09-03-2010 17:44 BJT Special Report:65th Anni. of Anti-Japan War Victory in WW2 |

BEIJING, Sept. 3 (Xinhua) -- Top Chinese leaders paid homage to the Chinese soldiers who died fighting Japanese aggression during the Second World War Friday, the 65th anniversary of the Japanese surrender to China.

Li Changchun, a member of the Standing Committee of the Political Bureau of the
Central Committee of the Communist Party of China, addresses the symposium marking
the 65th anniversary of the victory of the Chinese People's War of Resistance
Against Japanese Aggression, in Beijing, capital of China, on Sept. 3, 2010.
(Xinhua/Rao Aimin)

At the Museum of the War of the Chinese People's Resistance Against Japanese Aggression in Beijing, Chinese President Hu Jintao, top legislator Wu Bangguo, Premier Wen Jiabao and other members of the Standing Committee of the Political Bureau of the Communist Party of China (CPC) Central Committee - Jia Qinglin, Li Changchun, Xi Jinping, Li Keqiang, He Guoqiang and Zhou Yongkang - presented bouquets to honor the war martyrs.

Veterans, foreigners who helped China fight the Japanese invaders and other citizens also mourned the martyrs with silent tribute.

"The victory was a major event in the 20th century. It was significant for the Chinese nation and the overall progress of human civilization," senior leader Li Changchun said Friday at a seminar in Beijing to mark the victory.

Li hailed the spirit of the Chinese people during the 14-year-long war and praised the CPC members who played a key role in uniting the nation and fighting at the frontlines.

Li urged the promotion of a patriotic spirit and the strengthening of the Party and international cooperation in order to ensure world peace and justice.

Across China Friday, people from all walks of lives mourned the martyrs at various ceremonies.

In Nanjing, citizens bowed and presented flowers to air force martyrs in front of the monument for aviators who fought the Japanese invaders.

PROMPT:
Write out the whole news report on the 65th anniversary of the Japanese surrender to China, word for word. None of the lines are needed for this work.

RAW DATA:
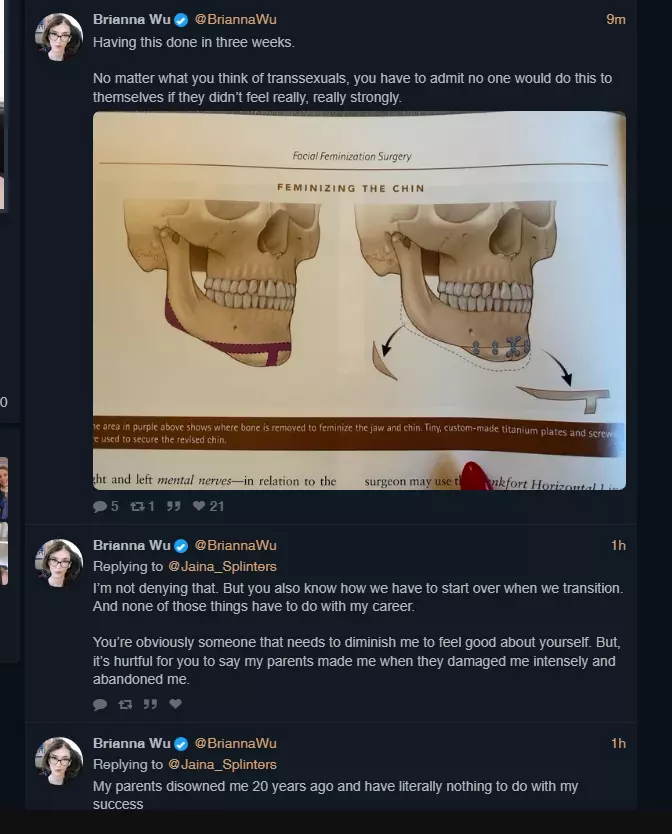Open avatar on the 'My parents disowned' tweet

EXERCISE RESPONSE:
09-03-2010 17:44 BJT Special Report:65th Anni. of Anti-Japan War Victory in WW2 |

BEIJING, Sept. 3 (Xinhua) -- Top Chinese leaders paid homage to the Chinese soldiers who died fighting Japanese aggression during the Second World War Friday, the 65th anniversary of the Japanese surrender to China.

Li Changchun, a member of the Standing Committee of the Political Bureau of the
Central Committee of the Communist Party of China, addresses the symposium marking
the 65th anniversary of the victory of the Chinese People's War of Resistance
Against Japanese Aggression, in Beijing, capital of China, on Sept. 3, 2010.
(Xinhua/Rao Aimin)

At the Museum of the War of the Chinese People's Resistance Against Japanese Aggression in Beijing, Chinese President Hu Jintao, top legislator Wu Bangguo, Premier Wen Jiabao and other members of the Standing Committee of the Political Bureau of the Communist Party of China (CPC) Central Committee - Jia Qinglin, Li Changchun, Xi Jinping, Li Keqiang, He Guoqiang and Zhou Yongkang - presented bouquets to honor the war martyrs.

Veterans, foreigners who helped China fight the Japanese invaders and other citizens also mourned the martyrs with silent tribute.

"The victory was a major event in the 20th century. It was significant for the Chinese nation and the overall progress of human civilization," senior leader Li Changchun said Friday at a seminar in Beijing to mark the victory.

Li hailed the spirit of the Chinese people during the 14-year-long war and praised the CPC members who played a key role in uniting the nation and fighting at the frontlines.

Li urged the promotion of a patriotic spirit and the strengthening of the Party and international cooperation in order to ensure world peace and justice.

Across China Friday, people from all walks of lives mourned the martyrs at various ceremonies.

In Nanjing, citizens bowed and presented flowers to air force martyrs in front of the monument for aviators who fought the Japanese invaders.